**What this task involves:**
Please render the entries below as a numbered list, one line per number, skipping blank lines and leaving out the pictures.

**Items:**
========

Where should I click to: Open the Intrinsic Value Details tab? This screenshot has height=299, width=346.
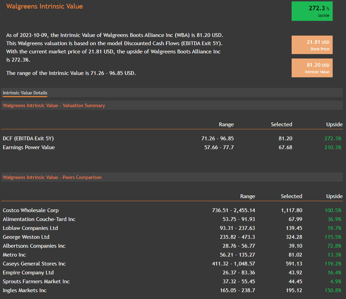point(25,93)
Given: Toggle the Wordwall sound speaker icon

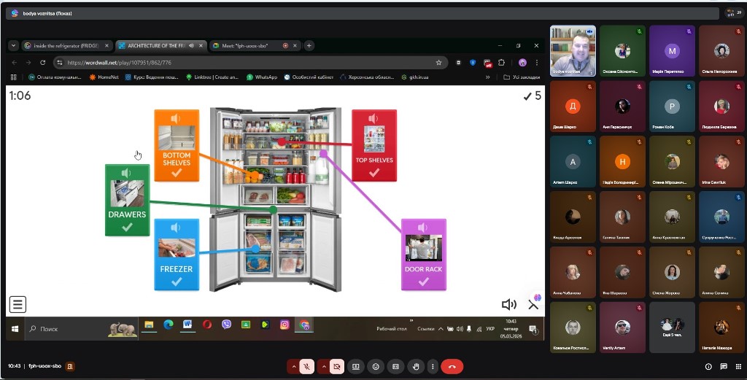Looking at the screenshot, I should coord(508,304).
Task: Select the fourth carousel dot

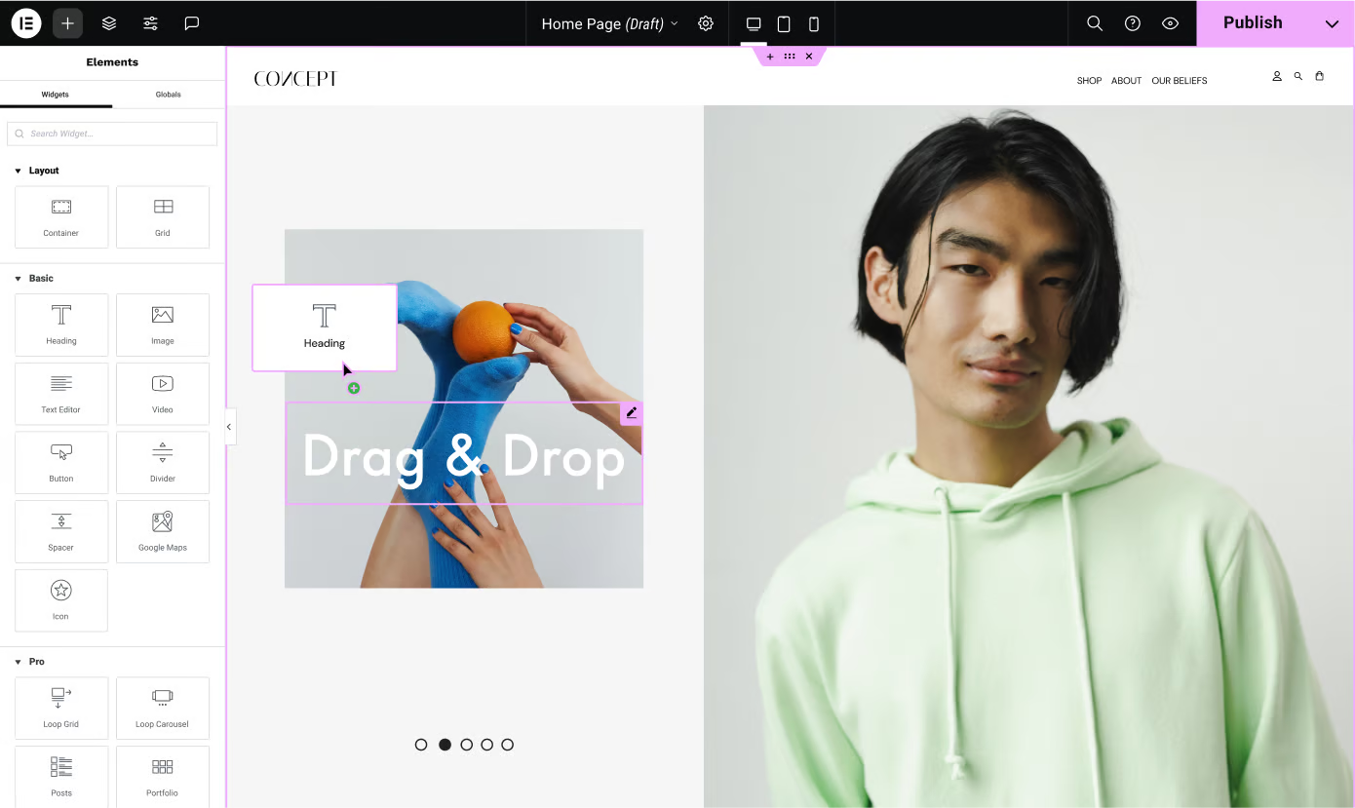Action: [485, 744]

========

**Answer for the task:**
1. Where should I click to: Open the Intrinsic Value Details tab? This screenshot has height=299, width=346.
2. point(25,93)
3. Given: Toggle the Wordwall sound speaker icon
4. Looking at the screenshot, I should coord(508,304).
5. Task: Select the fourth carousel dot
6. Action: [485, 744]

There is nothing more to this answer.